10049 I would like to start, if I may, by briefly commenting on an issue we haven't had an opportunity to address before this point, which is the issue about out of scope with respect to some of the evidence that has been given by the City of Calgary.
10050 I wanted to clarify the positions that we are putting forward and hopefully remove any cloud over that evidence without debating whether the fault lies in the writing of the evidence or the interpretation of the evidence.
10051 The Commission ruling was with respect to profit levels, rate of return regulation and earnings sharing, and our submission is that clearly we are not looking at returning to rate of return regulation, nor are we proposing earnings sharing. To the extent we discuss profit levels, it is in a context that, in my view, is legitimate with respect to setting of an X factor level or an I‑X factor.
10052 Finally, in the briefing book, which I was not aware of, had not seen prior to receiving the ruling of the Commission, I see where that ruling may have come from. In there is also a reference to an X factor being adjusted to allow the ILEC to earn its cost of capital.
10053 We would submit that under price cap it is quite clear, I think, that the factor of I‑X, which clearly is within the scope of this proceeding, is a factor that in the evaluation of that between price cap regimes is a legitimate and necessary endeavour of the Commission.
10054 To be clear, we are not proposing any retroactive changes to the financial parameters of the current price cap regime. We are not proposing a different form of regulation than price cap. We are not proposing any re‑initialization of prices between the current and the next price cap regime.
10055 What we are proposing, and is suggested in the evidence, is that ILEC earnings over the current price cap period are a relevant consideration in determining an X factor over the next price cap regime.
10056 One need only look at the balance that the Commission is attempting to establish in the price cap regime to realize that it is a balance between the incumbents earning a fair return on their investment and their costs and allowing customers to have the benefit of productivity costs that would otherwise be realized in a competitive market.
10057 In fact, I would submit that our evidence in that respect does nothing more than reflect the observations of the Commission in Decision 2004‑34, where the Commission said that it recognized that ILEC financial returns will need to be available for the purposes of review of the next regime.
"Sufficient information must be reported to allow the Commission to gauge the financial state of the ILECs in order to ensure that the objectives of the price cap regime are being met." (As read)
10058 We submit that our evidence is very consistent with that statement.
10059 I would also suggest that the Commission may have inadvertently handcuffed themselves somewhat in that decision by relieving the ILECs of the requirement to report on a split rate base basis, because that makes any interpretation of those financial results that much more difficult.

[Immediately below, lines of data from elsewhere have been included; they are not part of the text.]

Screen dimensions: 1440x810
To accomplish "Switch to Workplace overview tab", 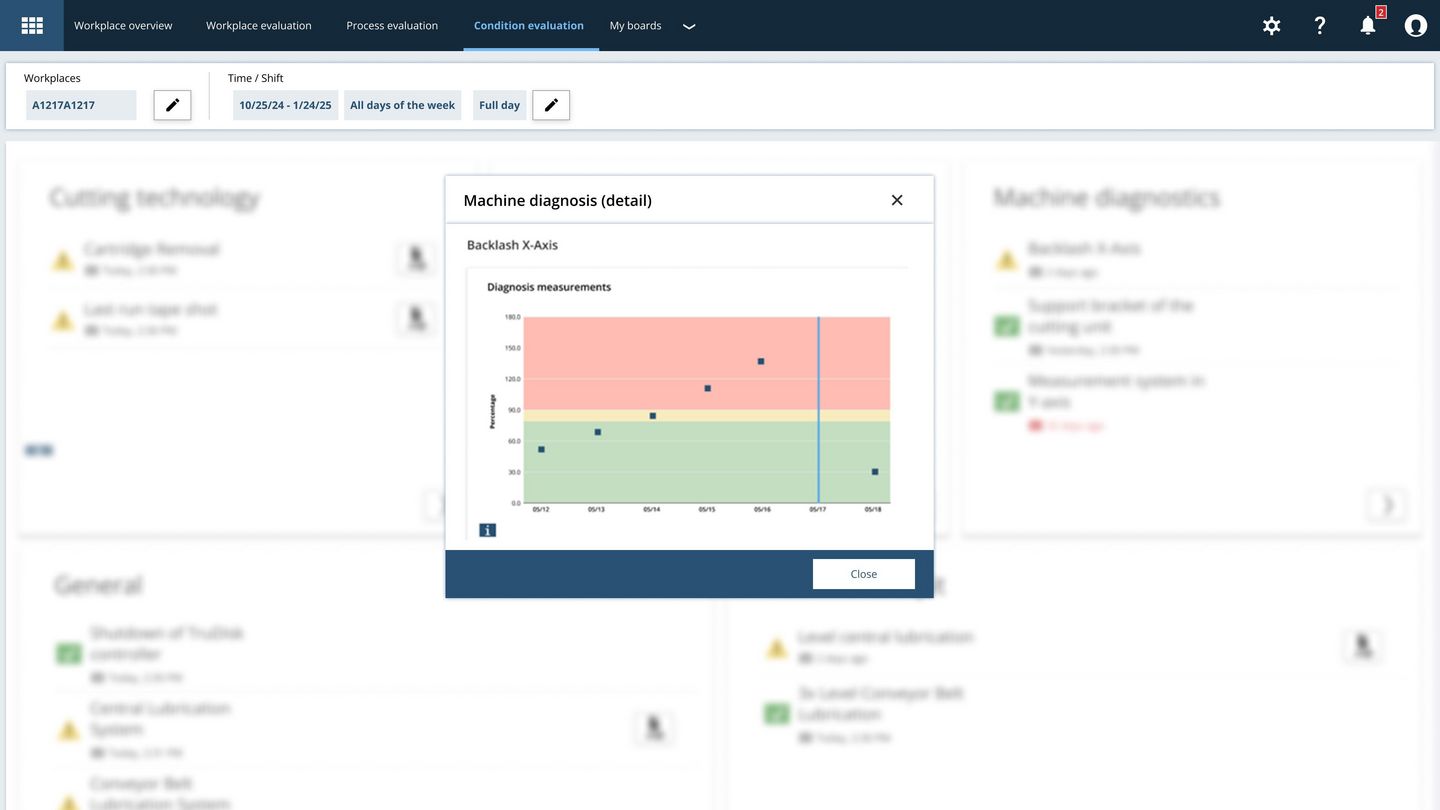I will [123, 26].
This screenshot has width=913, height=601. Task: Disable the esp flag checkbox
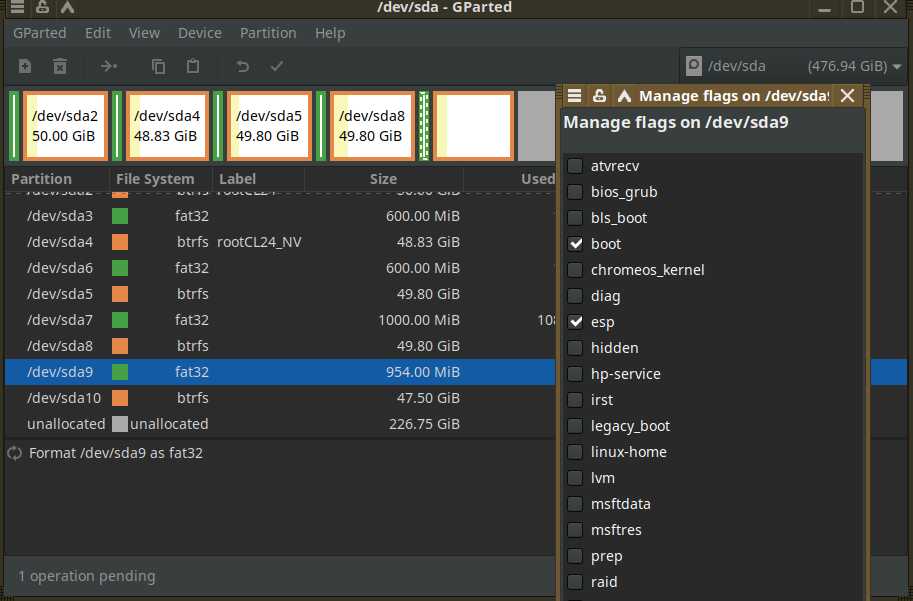[575, 322]
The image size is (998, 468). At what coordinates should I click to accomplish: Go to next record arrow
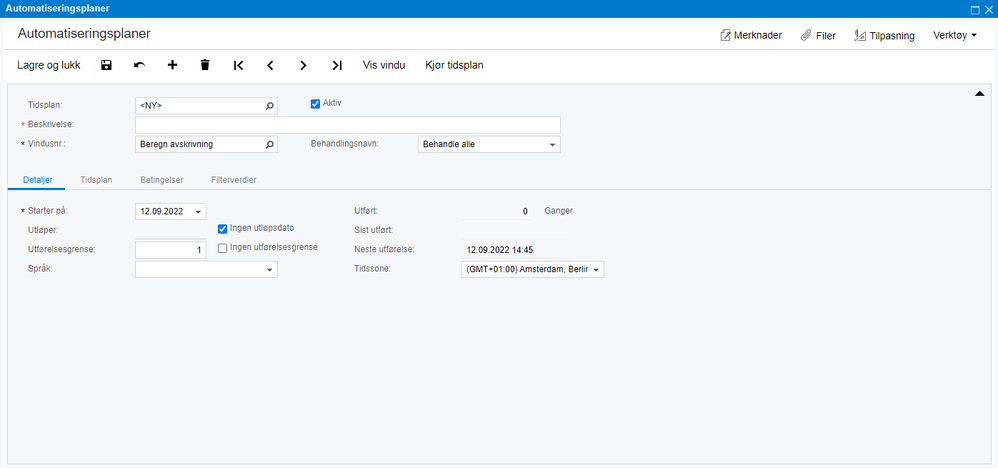pyautogui.click(x=303, y=65)
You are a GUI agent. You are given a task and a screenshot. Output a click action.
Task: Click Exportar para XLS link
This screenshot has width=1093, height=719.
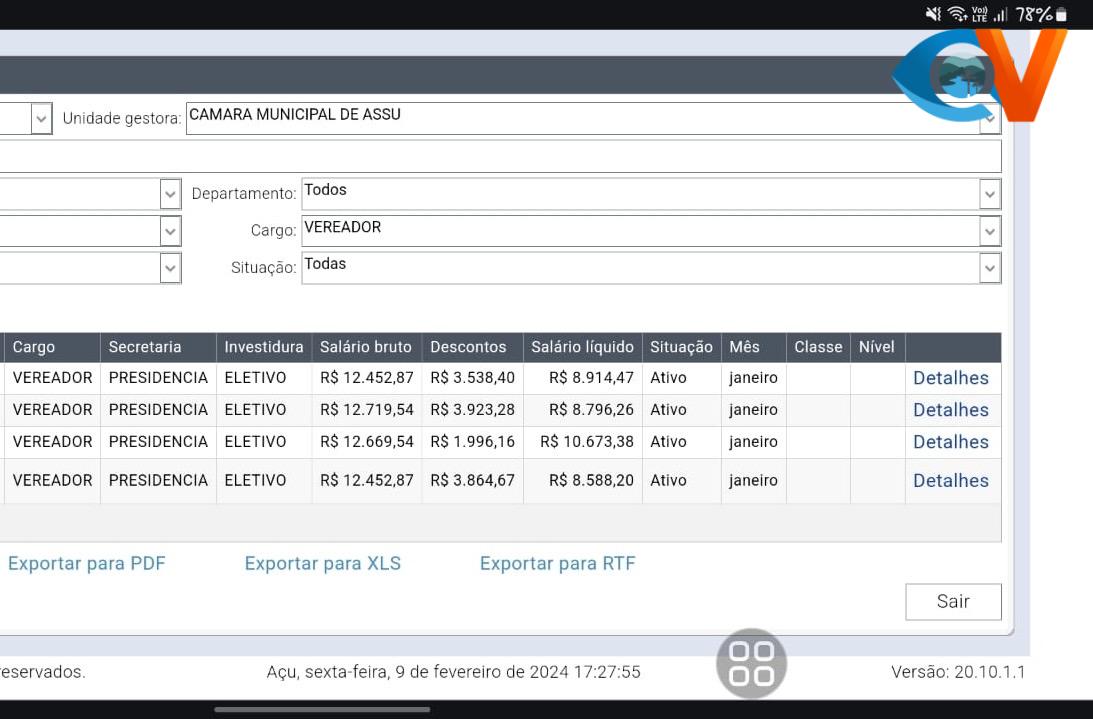coord(322,564)
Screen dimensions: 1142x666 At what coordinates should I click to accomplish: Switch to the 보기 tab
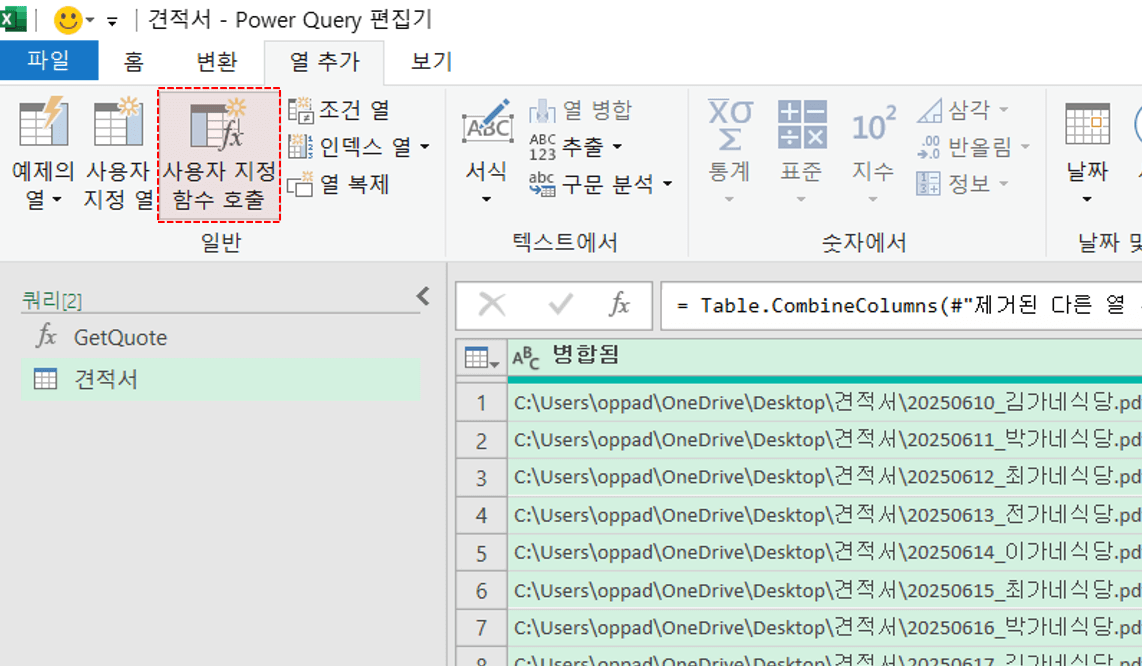[432, 62]
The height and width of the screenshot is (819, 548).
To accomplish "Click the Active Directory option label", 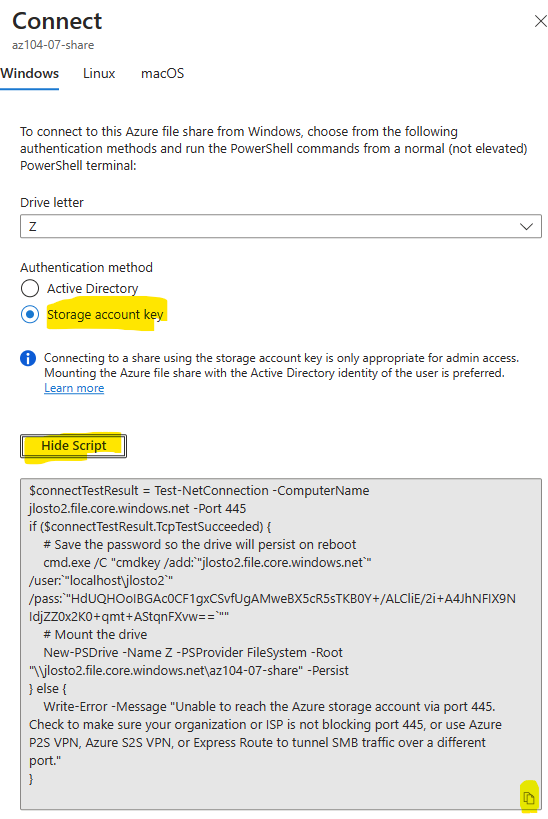I will (92, 288).
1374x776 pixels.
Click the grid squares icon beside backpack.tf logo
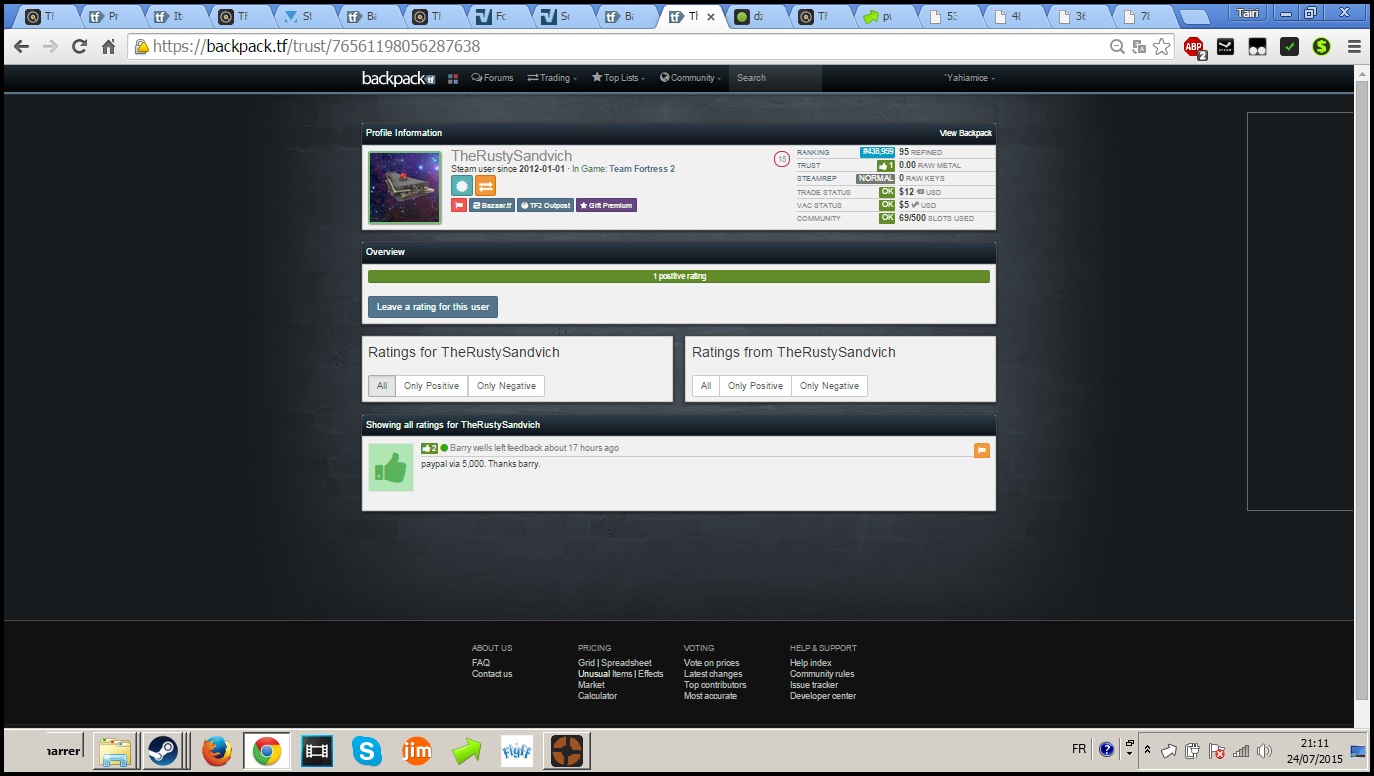coord(453,78)
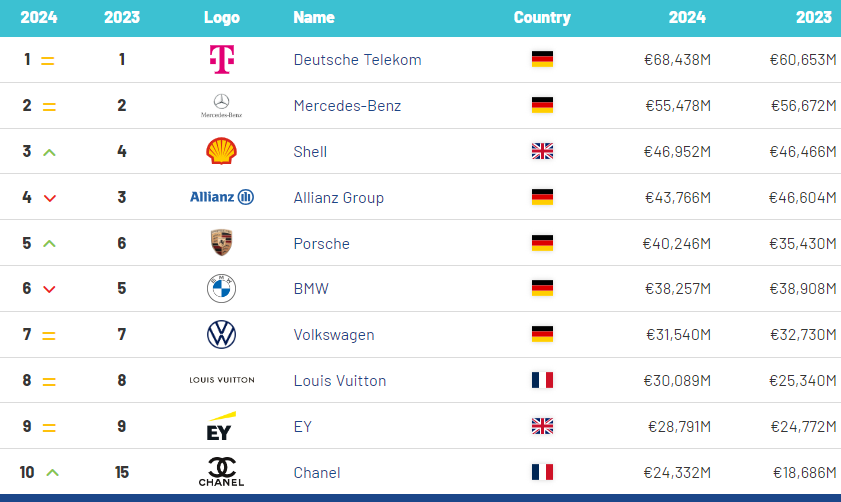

10060 We will, Mr. Chairman, be submitting written argument in this matter and I am not proposing to try to touch on every subject that we will address on that. We would prefer to focus on a few matters that we think may be of particular interest to the Commission.
10061 One of them clearly is the competitive presence test that is proposed by TELUS. In looking at that test, it strikes us that it is intended to set some kind of middle ground between the discipline of the price cap regime and the discipline of the competitive market and clearly has to be evaluated in some context.
10062 Our submission is that it clearly falls well short of any of the criteria that the Commission set in its forbearance decision, and within the context of the price cap regime is not a test which can be construed as protecting consumers from the exercise of market power.
10063 The objectives of the price cap regime are to emulate a competitive market from the perspective of three parties, being the ILECs and competitors and customers, and emulates that market in the sense of both bringing to bear the pressures and the benefits that competition should bring, whether competition actually exists in fact or not.
10064 So in the absence of direct product and service competition, the primary benefit that consumers look to receive from the price cap regime is the pricing that would result from a competitive market and the pressure that exerts to move toward incremental pricing.
10065 We must concede that the TELUS test has one single virtue, which is that it is administratively clear and doesn't require any particular discretionary adjudication, but that the presence of a facilities‑based competitor and the presence of a non‑affiliated wireless competitor, do not meet the objectives of the price cap regime, and certainly fall far short of any detailed analysis of what the Commission was trying to achieve in the forbearance decision.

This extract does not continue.